Use the number of output lines from this step to write to the log table. Output means: output to file or database.

UPDATE log step

Use the number of updated lines from this step to write to the log table. Update means: updated in a database.

REJECTED log step

Use the number of rejected lines from this step to write to the log table. Rejected means: error record.

Log connection

The connection used to write to a log table.

Log table

Specifies the name of the log table (for example L_ETL)

Use Batch-ID?

Enable if you want to have a batch ID in the L_ETL file. Disable for backward compatibility with Spoon/Pan version < 2.0.

Use logfield to store logging in

Stores the logging text in a CLOB field in the logging table. This allows you to have the logging text together with the run results in the same table. Disable for backward compatibility with Spoon/Pan version < 2.1

Dates

The Dates tab allows you to configure the following date related settings:

Setting

Description

Maxdate connection

Get the upper limit for a date range on this connection.

Maxdate table

Get the upper limit for a date range in this table.

Maxdate field

Get the upper limit for a date range in this field.

Maxdate offset

Increases the upper date limit with this amount. Use this for example, if you find that the field DATE_LAST_UPD has a maximum value of 2004-05-29 23:00:00, but you know that the values for the last minute are not complete. In this case, simply set the offset to -60.

Maximum date difference

Sets the maximum date difference in the obtained date range. This will allow you to limit job sizes.

Dependencies

The Dependencies tab allows you to enter all of the dependencies for the transformation. For example, if a dimension depends on three lookup tables, make sure that the lookup tables have not changed. If the values in these lookup tables have changed, extend the date range to force a full refresh of the dimension. Dependencies allow you to determine if a table has changed when you have a "data last changed" column in the table. Click Get dependencies to detect dependencies automatically.

Miscellaneous

The Miscellaneous tab allows you to configure the following settings:

Setting

Description

Number of rows in rowsets

Allows you to change the size of the buffers between the connected steps in a transformation. Do not change this parameter unless you are running low on memory, for example.

Show a feedback row in transformation steps?

Controls whether or not to add a feedback entry into the log file while the transformation is being executed. By default, this feature is enabled and configured to display a feedback record every 5000 rows.

The feedback size

Sets the number of rows to process before entering a feedback entry into the log. Set this higher when processing large amounts of data to reduce the amount of information in the log file.

Make the transformation database transactional
(before version 3.2: Use unique connections)

This allows us to open one unique connection per defined and used database connection in the transformation. Enabling this option is required to allow a failing transformation to be rolled back completely.
Enabling this option is also necessary when trying to alter connection settings before a query using an "Execute SQL script" step. (see also the Advanced section in the database connection dialog "Enter the SQL statements (separated ...) to execute right after connecting")
Further information can be found in Database transactions in jobs and transformations.
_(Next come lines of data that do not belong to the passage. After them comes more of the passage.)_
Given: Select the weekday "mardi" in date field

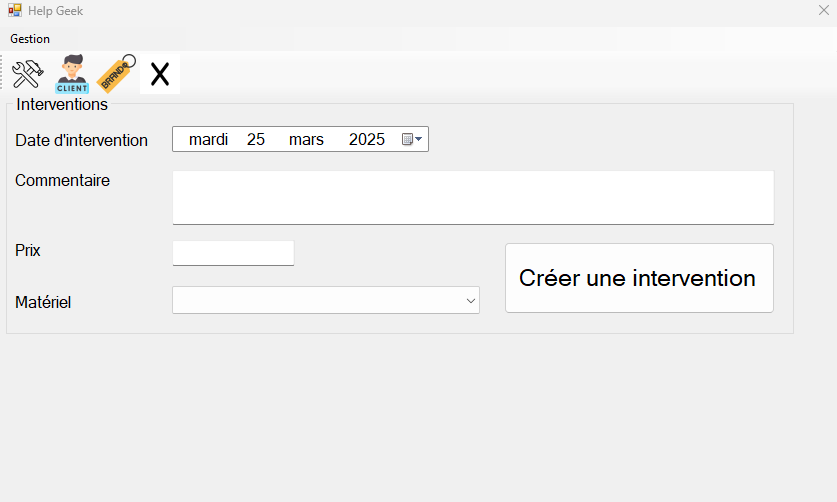Looking at the screenshot, I should point(208,140).
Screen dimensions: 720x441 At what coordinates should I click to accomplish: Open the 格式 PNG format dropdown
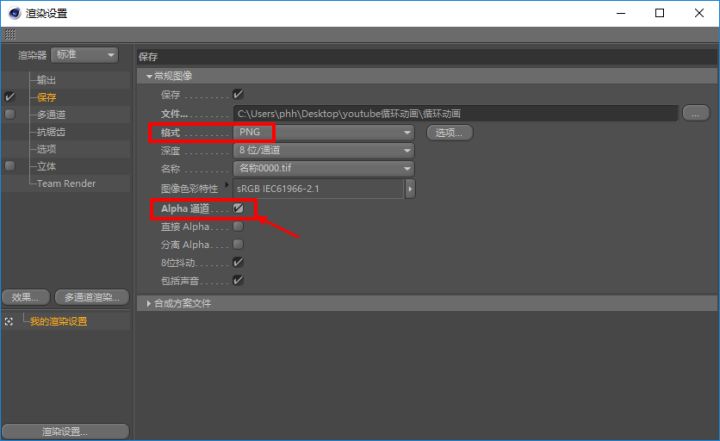[x=323, y=132]
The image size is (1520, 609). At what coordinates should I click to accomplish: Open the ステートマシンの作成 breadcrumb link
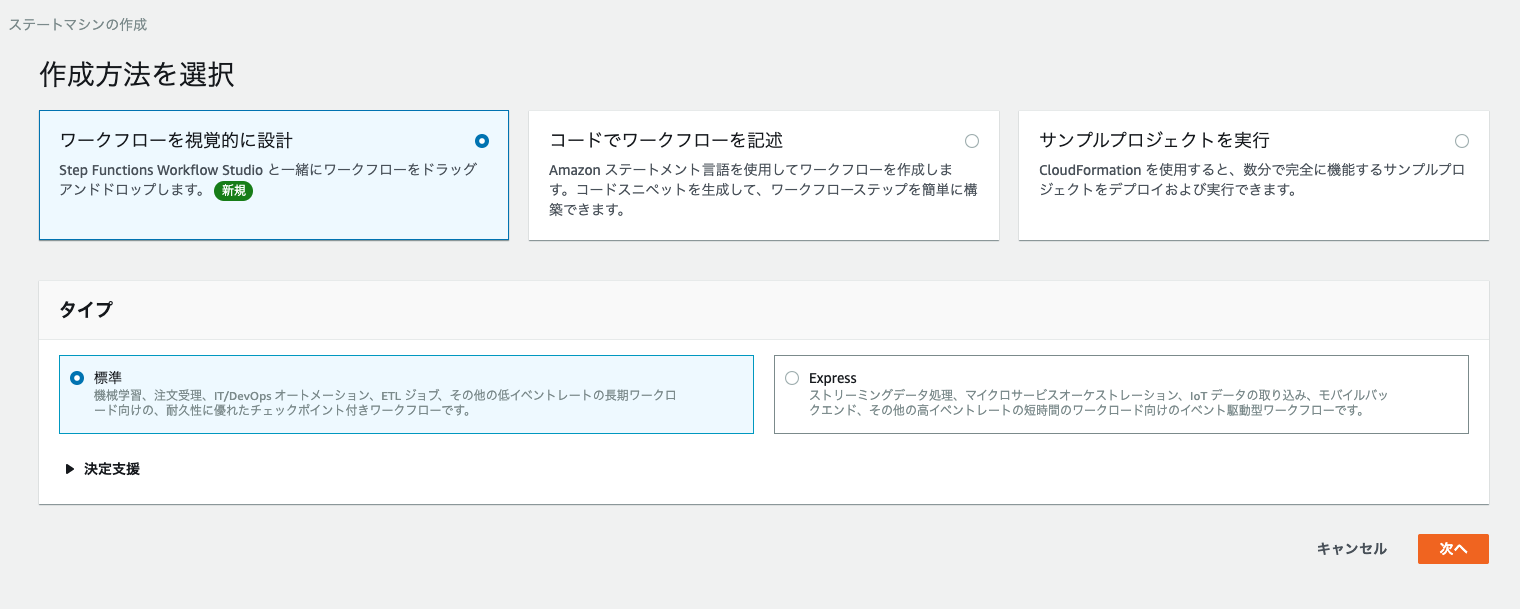point(75,24)
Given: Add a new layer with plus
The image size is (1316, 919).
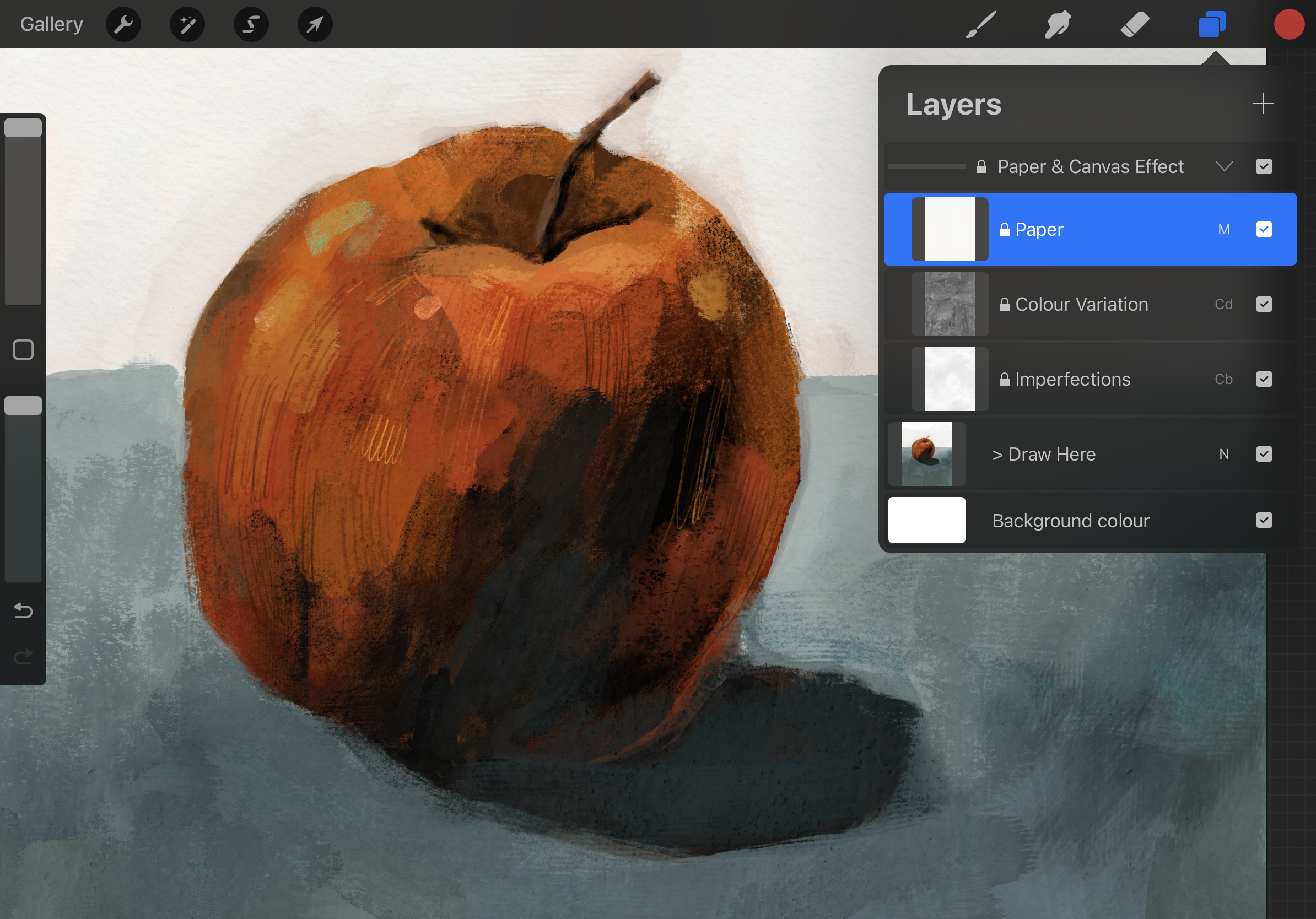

Note: A transformation wide commit for all steps is done at the point in time when the last step finishes. When the transformation fails, a rollback is done. It is not needed to set any commit sizes since they get ignored.

Shared objects file

Specifies the location of the XML file used to store shared objects like database connections, clustering schemas, and more.

Manage thread priorities?

Allows you to enable or disable the internal logic for changing the Java thread priorities based on the number of input and output rows in the "rowset" buffers. This can be useful in some situations where the cost of using the logic exceeds the benefit of the thread prioritization.

Partitioning

The Partitioning tab provides a list of available database partitions. Click New to create a new partition. The Get Partitions button retrieves a list of available partitions that have been defined for the connection.

SQL Button

Click SQL under Transformation Properties to generate the SQL code necessary for creating the logging table. The DDL displays in the Simple SQL Editor allowing you to execute this or any other SQL statement(s) against the logging connection.